Getting started

Rate limits and capacity

ezrouter applies fair-use capacity limits at the gateway's discretion. The contract is:

  • We do not publish specific request-per-minute, tokens-per-minute,

or concurrency numbers. Effective capacity varies with operational conditions and may change at any time without prior notice.

  • Capacity is governed by the

Terms of Service §4 — Reasonable use clause, which reserves the right to throttle, quota, or suspend accounts exhibiting usage patterns that materially exceed bona fide single-account application use.

  • The gateway absorbs backpressure via upstream queueing rather than

returning explicit 429 responses. Latency grows under load rather than requests being rejected.

What this means for clients

Build defensively. Specifically:

  • Set sensible request timeouts on your HTTP client. Suggested

starting point: 60 seconds for typical chat completions, proportionally higher for very long responses or thinking-mode requests.

  • Backoff on actual 5xx and network errors, not on 429 (which

ezrouter does not emit for capacity reasons — see Error codes).
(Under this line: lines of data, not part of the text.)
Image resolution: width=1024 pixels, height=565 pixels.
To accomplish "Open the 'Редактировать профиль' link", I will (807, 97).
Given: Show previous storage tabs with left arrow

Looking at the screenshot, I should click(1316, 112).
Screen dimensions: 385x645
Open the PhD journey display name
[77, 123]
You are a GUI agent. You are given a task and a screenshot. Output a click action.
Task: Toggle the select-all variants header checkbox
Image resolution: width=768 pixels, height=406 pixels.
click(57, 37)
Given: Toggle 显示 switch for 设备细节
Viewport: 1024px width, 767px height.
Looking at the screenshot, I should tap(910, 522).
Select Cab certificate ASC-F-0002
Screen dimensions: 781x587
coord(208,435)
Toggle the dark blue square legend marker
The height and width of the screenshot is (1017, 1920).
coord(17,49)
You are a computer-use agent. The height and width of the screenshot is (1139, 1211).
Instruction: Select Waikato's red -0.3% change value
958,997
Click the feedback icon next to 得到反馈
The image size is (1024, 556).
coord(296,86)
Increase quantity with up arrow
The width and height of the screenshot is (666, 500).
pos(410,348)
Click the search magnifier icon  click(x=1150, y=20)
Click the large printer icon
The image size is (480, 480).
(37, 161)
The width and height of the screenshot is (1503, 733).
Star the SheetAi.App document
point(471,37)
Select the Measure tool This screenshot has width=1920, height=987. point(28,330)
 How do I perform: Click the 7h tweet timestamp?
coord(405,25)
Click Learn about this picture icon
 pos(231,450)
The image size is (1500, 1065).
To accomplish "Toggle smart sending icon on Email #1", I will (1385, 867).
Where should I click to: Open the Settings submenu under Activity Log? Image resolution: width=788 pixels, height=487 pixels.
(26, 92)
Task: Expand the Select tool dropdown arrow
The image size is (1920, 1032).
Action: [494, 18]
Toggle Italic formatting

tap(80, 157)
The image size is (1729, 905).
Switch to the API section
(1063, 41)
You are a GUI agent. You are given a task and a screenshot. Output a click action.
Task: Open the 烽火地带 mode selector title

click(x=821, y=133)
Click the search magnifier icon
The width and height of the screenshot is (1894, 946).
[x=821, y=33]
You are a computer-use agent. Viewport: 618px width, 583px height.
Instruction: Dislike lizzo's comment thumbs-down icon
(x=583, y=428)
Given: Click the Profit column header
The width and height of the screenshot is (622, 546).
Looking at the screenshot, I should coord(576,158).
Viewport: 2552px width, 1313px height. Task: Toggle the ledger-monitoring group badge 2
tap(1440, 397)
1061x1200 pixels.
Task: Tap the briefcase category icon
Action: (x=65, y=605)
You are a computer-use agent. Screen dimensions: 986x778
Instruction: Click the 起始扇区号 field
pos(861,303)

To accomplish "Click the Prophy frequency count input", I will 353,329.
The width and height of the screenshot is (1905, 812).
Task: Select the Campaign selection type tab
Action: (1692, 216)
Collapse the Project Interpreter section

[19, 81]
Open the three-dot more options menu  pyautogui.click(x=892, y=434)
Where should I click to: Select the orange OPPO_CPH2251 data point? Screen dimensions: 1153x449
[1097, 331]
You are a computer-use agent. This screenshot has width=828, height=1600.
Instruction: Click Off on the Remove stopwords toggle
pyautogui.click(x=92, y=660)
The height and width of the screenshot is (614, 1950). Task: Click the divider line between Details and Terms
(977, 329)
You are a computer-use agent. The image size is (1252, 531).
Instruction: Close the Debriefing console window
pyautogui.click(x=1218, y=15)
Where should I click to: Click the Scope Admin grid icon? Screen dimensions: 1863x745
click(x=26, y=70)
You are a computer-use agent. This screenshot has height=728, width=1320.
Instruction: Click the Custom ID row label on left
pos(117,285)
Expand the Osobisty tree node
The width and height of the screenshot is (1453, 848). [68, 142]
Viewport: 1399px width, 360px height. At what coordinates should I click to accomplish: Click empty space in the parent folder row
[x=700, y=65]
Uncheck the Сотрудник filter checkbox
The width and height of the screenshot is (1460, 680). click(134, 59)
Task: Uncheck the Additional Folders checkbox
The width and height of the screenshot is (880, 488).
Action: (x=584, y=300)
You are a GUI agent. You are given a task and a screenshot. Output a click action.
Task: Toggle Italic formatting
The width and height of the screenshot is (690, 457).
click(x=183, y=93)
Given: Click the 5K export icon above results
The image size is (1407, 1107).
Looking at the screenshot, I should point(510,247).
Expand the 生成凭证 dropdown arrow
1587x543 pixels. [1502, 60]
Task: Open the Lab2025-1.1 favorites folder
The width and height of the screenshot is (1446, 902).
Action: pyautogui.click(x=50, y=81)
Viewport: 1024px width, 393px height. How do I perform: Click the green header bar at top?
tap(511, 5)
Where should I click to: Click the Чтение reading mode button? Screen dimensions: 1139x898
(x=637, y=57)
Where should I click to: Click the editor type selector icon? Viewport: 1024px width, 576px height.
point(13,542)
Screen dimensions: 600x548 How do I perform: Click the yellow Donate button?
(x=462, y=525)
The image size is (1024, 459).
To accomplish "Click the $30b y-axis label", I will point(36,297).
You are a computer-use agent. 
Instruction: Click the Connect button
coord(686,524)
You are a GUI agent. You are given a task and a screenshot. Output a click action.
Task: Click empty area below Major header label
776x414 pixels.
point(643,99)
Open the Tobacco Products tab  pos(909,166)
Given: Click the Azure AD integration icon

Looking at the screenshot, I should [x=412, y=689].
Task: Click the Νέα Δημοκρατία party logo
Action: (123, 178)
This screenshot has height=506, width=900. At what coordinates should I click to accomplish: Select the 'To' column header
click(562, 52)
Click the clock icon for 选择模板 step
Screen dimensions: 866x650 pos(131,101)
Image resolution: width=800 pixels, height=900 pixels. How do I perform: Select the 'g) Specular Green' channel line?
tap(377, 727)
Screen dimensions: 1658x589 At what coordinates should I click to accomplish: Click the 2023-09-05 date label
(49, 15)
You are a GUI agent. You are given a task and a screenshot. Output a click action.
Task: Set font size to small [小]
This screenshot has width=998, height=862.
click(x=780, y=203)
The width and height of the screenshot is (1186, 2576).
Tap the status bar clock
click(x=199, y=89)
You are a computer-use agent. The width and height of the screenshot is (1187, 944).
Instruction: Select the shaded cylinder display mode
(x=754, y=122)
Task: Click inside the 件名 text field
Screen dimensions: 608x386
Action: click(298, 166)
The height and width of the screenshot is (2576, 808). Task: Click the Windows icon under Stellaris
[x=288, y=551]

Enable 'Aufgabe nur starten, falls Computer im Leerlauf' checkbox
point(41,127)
  • Detect slow responses with latency metrics, not with status

codes or response headers. Standard rate-limit headers (X-RateLimit-, RateLimit-, Retry-After) are not emitted by ezrouter under any condition.

  • If a request is taking unexpectedly long, prefer cancelling and

retrying with the same or a different model rather than waiting indefinitely. Different models route through different upstream providers with different load characteristics at any given moment.

Per-end-user attribution

You can pass an optional user_id parameter on chat-completion requests to attribute traffic to individual end-users in your application. This helps ezrouter distinguish per-user usage patterns when investigating abuse reports tied to your account.

json
{
  "model": "claude-sonnet-4-6",
  "messages": [{"role": "user", "content": "Hello!"}],
  "user_id": "your_internal_user_id"
}

If you are using the OpenAI Python or Node SDK, place user_id under extra_body:

python
response = client.chat.completions.create(
    model="claude-sonnet-4-6",
    messages=[{"role": "user", "content": "Hello"}],
    extra_body={"user_id": "your_internal_user_id"}
)

Constraints on the value:

  • Pattern: [a-zA-Z0-9_-], max 512 characters
  • Do not include personally identifying information — names,

emails, phone numbers, etc. Use an opaque identifier from your side (e.g. a hashed user ID).

user_id is informational only; it does not unlock additional capacity or change how requests are queued.

Request keep-alive behavior

For requests that take significant time to begin generating, the ezrouter gateway holds the HTTP connection open and may send keep-alive padding so intermediate proxies do not close the connection. You may observe:

  • Streaming requests: SSE keep-alive comments of the form

: keep-alive interleaved with the actual data: {...} chunks. Standard SSE parsers ignore comment lines starting with :; if you are writing a parser by hand, ensure you do too.

  • Non-streaming requests: blank lines may appear before the

actual JSON body. The OpenAI surface always returns SSE regardless of stream value (see POST /v1/chat/completions → Differences from OpenAI), so this point is mostly historical for ezrouter — every chat response is parsed as SSE.

If a request has not begun producing any output after roughly 10 minutes, the gateway will close the connection. Clients should treat this as a transient failure and retry.